Last Updated on March 20, 2018

Have you ever found that when you ponder the past your thoughts run to “if-only”? Or when you consider the future your imagination tends toward “what-if”? Whereas if-only brings about regret, what-if produces fear. Neither is healthy or productive. Yet remembering is good! The Old Testament is full of remembering. The key is in noticing what God’s children remembered.

In Deuteronomy 32:7a, Moses says to the children of Israel, “Remember the days of old. …” He goes on to enumerate past acts of God’s faithfulness. After Joshua led the Israelites across the Jordan River he had them set up stones as a monument to help them remember to tell their own children of God’s miraculous rescue. We too need to remember specific acts of God’s faithfulness.

I have found that one of the many blessings in aging is that we have lived long enough to experience God’s faithfulness in numerous situations. We’ve seen His provision in the lives of others. Yet it is so easy to forget, easy to focus on regrets. Recently I have been encouraged to take time to specifically list ways that I have experienced God’s faithfulness throughout my life. Sometimes when we look back we see his protection, his gentle closing of a door, his opening of a different path, his leading of a child we thought was lost. Often we see his hand in ways we could not see it then.
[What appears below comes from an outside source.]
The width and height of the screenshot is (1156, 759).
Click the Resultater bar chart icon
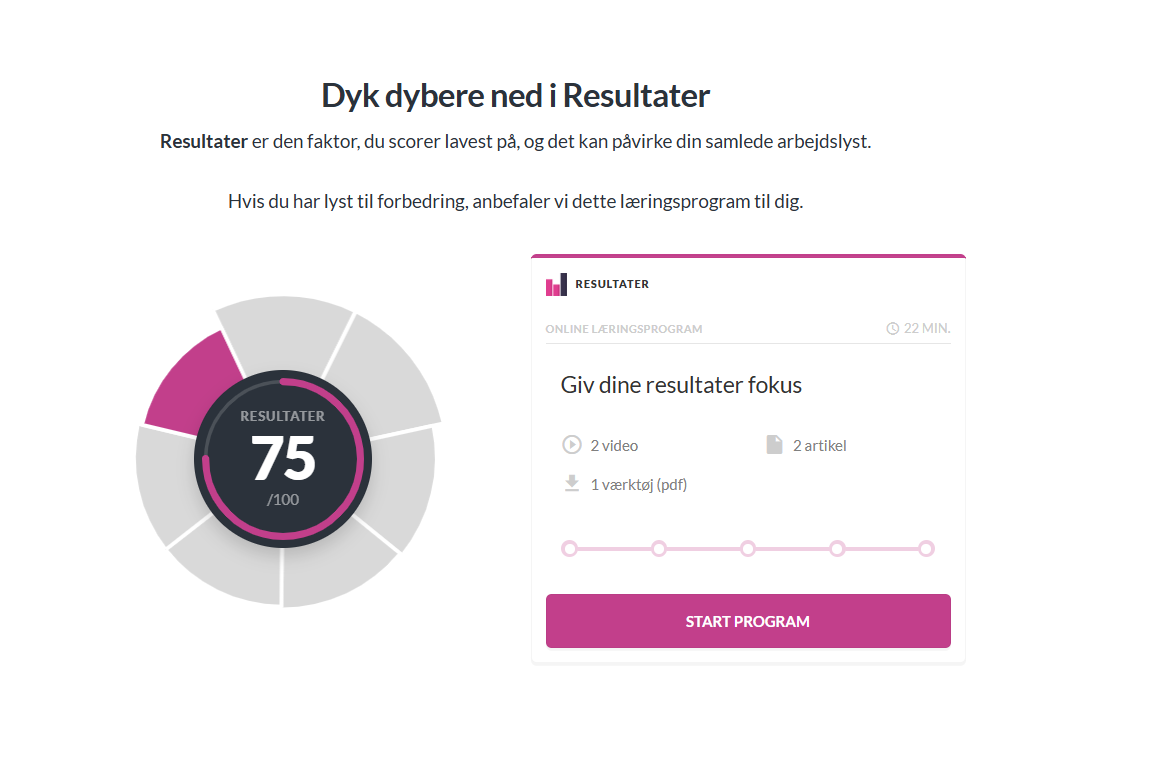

When we reflect on God’s faithfulness in the past we are filling up our “faith bank.” The result is that our faith is freshly empowered to believe God for the future. New visions, new tasks, new callings await each of us in the empty-nest season. They will likely involve a risk which can be scary. But as we contemplate God’s specific involvement in our lives in the past we’ll be more likely to take that step of faith for the future.